Çalışma Metni:
---*---

Pandemi sonrasında ofis ve AVM'leri neler bekliyor?
GYODER Çözüm Platformu'nun beşinci toplantısında ofis ve AVM'lerde pandemi nedeniyle yaşanan gelişmeler değerlendirildi. Toplantıda mevcut sorunlara yönelik çözümler konuşuldu.
CBRE Türkiye’nin ana sponsorluğu, Endeksa, Apsiyon, Garanti BBVA’nın sponsorlukları ile 7 Ocak 2021 Perşembe günü ‘Pandemi sonrasında nasıl bir dünya? Ofis ve Alışveriş Merkezleri’ başlığı altında gerçekleşen toplantının moderatörlüğünü GYODER Yönetim Kurulu Üyesi, PwC Türkiye Ortağı Ersun Bayraktaroğlu üstlendi.

---*---

Sağlanan Veriler:
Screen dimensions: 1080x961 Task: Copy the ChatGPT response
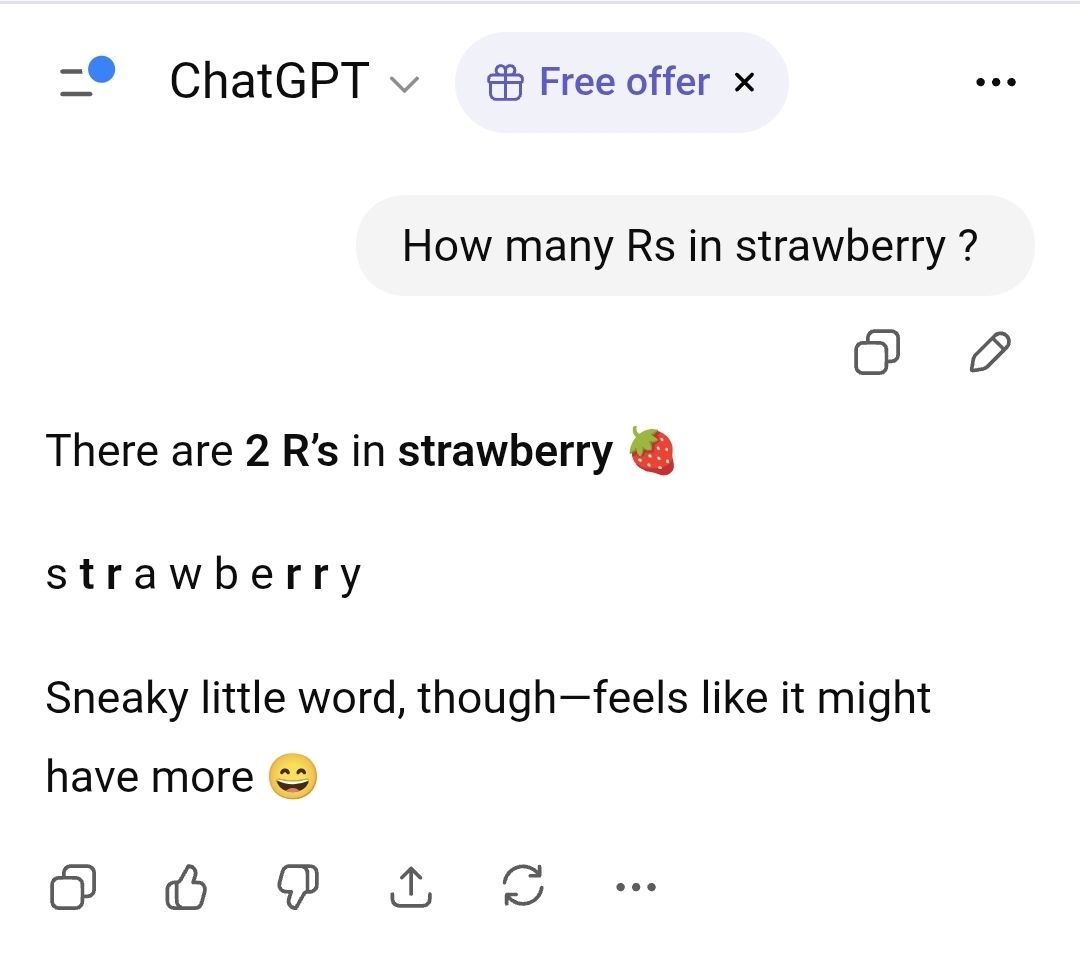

---*---

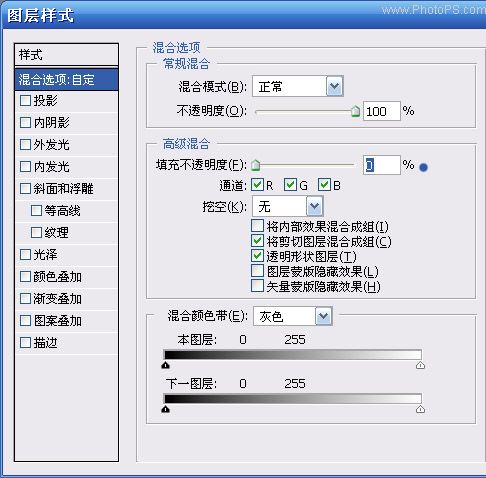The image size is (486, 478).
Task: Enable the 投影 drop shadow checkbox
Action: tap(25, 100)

---*---

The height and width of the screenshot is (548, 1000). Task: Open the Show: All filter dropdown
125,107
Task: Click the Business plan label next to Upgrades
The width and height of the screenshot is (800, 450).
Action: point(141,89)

---*---

Görev Talimatı 1: Pandemi sonrası ofis ve AVM'ler hakkındaki metne göre, toplantıda değerlendirilen ofis ve AVM'lerdeki gelişmeler neden yaşanmıştır? Bir ile üç cümle arasında açıklayın.
Görev Talimatı 2: Pandemi sonrası ofis ve AVM'ler hakkındaki metni kaldığı yerden sürdürün.
Yukarıdaki veriler başka bir kaynaktan alınmıştır.

Görev Cevabı 1: Metne göre ofis ve AVM'lerdeki gelişmeler pandemi nedeniyle yaşanmıştır. Bu gelişmeler GYODER Çözüm Platformu'nun beşinci toplantısında değerlendirilmiştir.

Görev Cevabı 2:
Açılış konuşmasını GYODER Başkanı Mehmet Kalyoncu’nun yaptığı ‘Çözüm Platformu’ toplantısının konuşmacıları, pandemi sürecinde ofis ve AVM’lerde yaşanan değişimi konuştu. Online toplantının konuşmacıları; IPSOS Türkiye CCO’su Yasemin Özen Gürelli, Gazi Üniversitesi Tıp Fakültesi Dekanı, Sağlık Bakanlığı Bilim Kurulu Üyesi Prof. Dr. Mustafa Necmi İlhan, Migros Ticaret A.Ş. E-Ticaret İş Birimi Direktörü Orçun Onat, DeFacto Operasyon ve Genişlemeden Sorumlu Genel Müdür Yardımcısı Serdar Ersoy, FİBA Commercial Properties Yönetim Kurulu Üyesi ve CEO’su Yurdaer Kahraman, GYODER İcra Kurulu Üyesi, Sinpaş GYO Genel Müdürü Seba Gacemer, Alkaş Yönetim Kurulu Başkanı, AYD Başkan Yardımcısı Avi Alkaş, Pamir&Soyuer Yönetici Ortağı, ULI Türkiye İcra Kurulu Üyesi Firuz Soyuer, Avcı Architects Kurucu Ortağı Mimar Selçuk Avcı, Yirmibirgram Marka Ajansı Kurucu Ortağı Onur Yanık, Gayrimenkul Hukuku Enstitüsü Başkanı Avukat Ali Yüksel, Aareal Bank Türkiye Genel Müdürü Buket Hayretçi oldu.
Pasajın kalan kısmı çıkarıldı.